• _Task_: Only the lines from the one with "Where should I" through the end of the material are wanted, copied exactly and with the pictures left out.

• _Data for this task_:

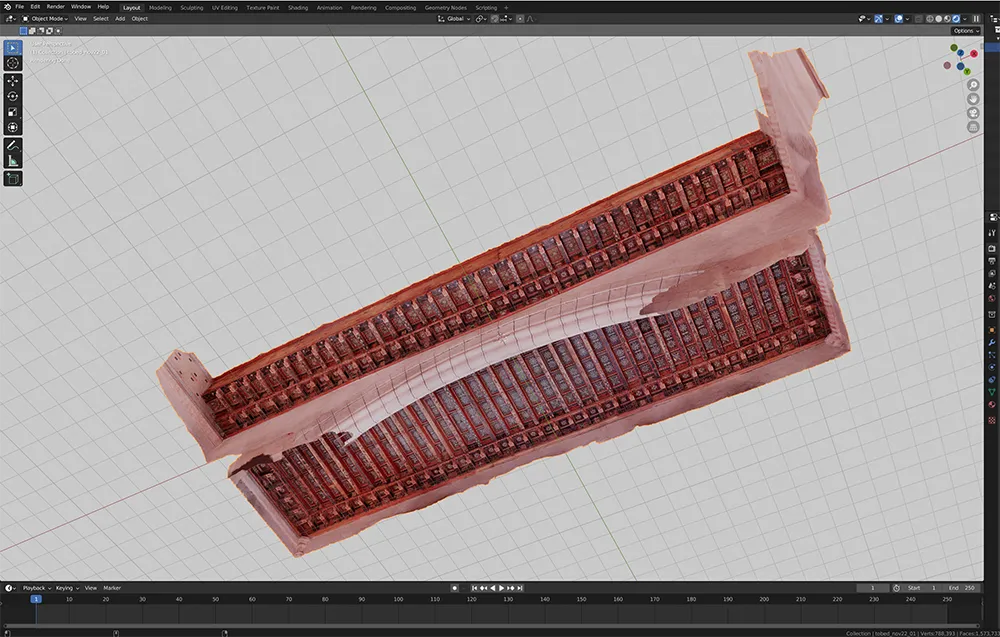Click the Marker menu in timeline
The image size is (1000, 637).
[x=112, y=588]
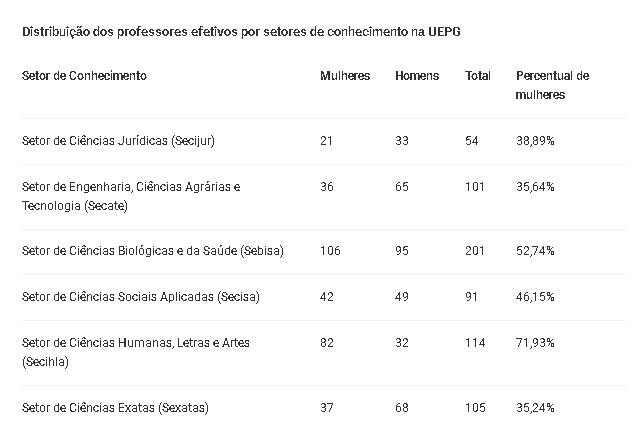
Task: Select the 65 Homens value for Secate
Action: 402,187
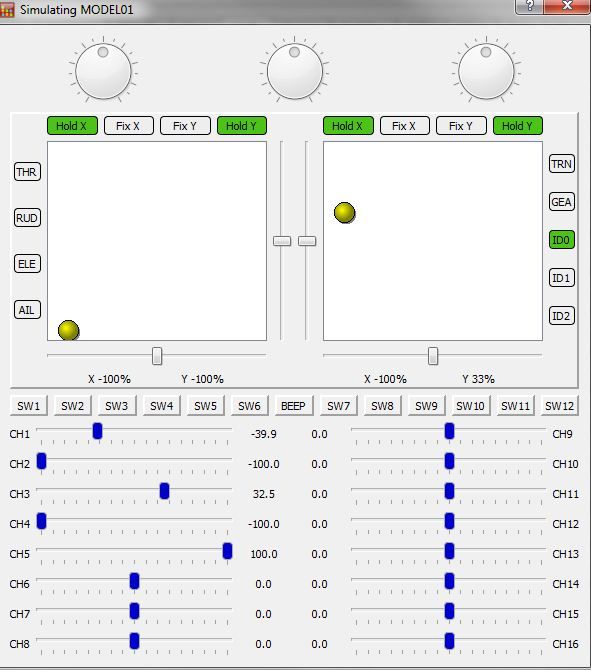Click the app icon in the title bar
Viewport: 591px width, 670px height.
pyautogui.click(x=7, y=9)
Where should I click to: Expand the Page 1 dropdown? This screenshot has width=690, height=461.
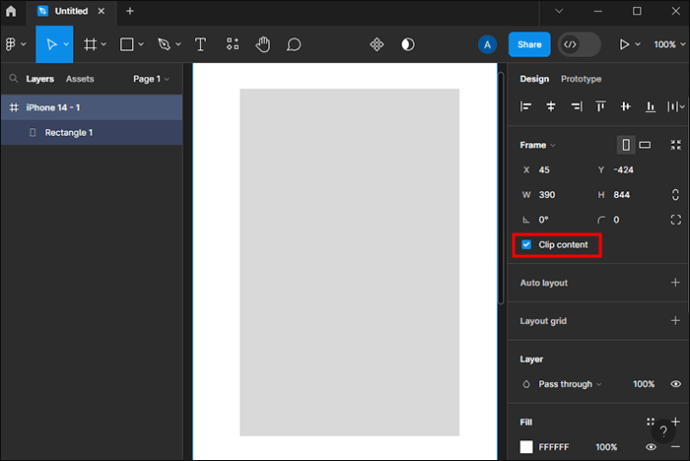click(151, 79)
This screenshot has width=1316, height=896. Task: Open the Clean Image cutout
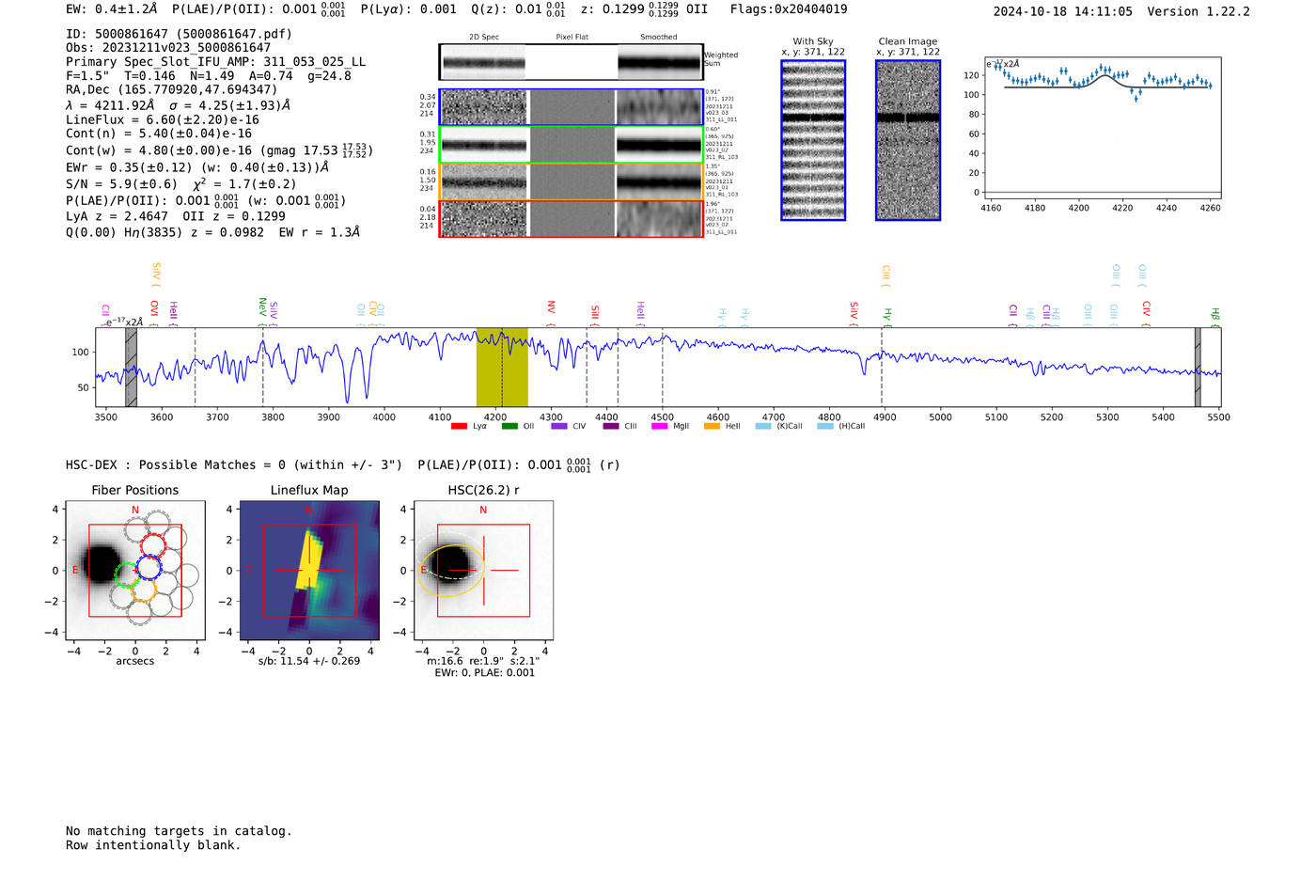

• _Result of this exercise_:
Where should I click to: Expand the Page 1 dropdown? This screenshot has width=690, height=461.
click(151, 79)
This screenshot has width=1316, height=896. Task: Open the Clean Image cutout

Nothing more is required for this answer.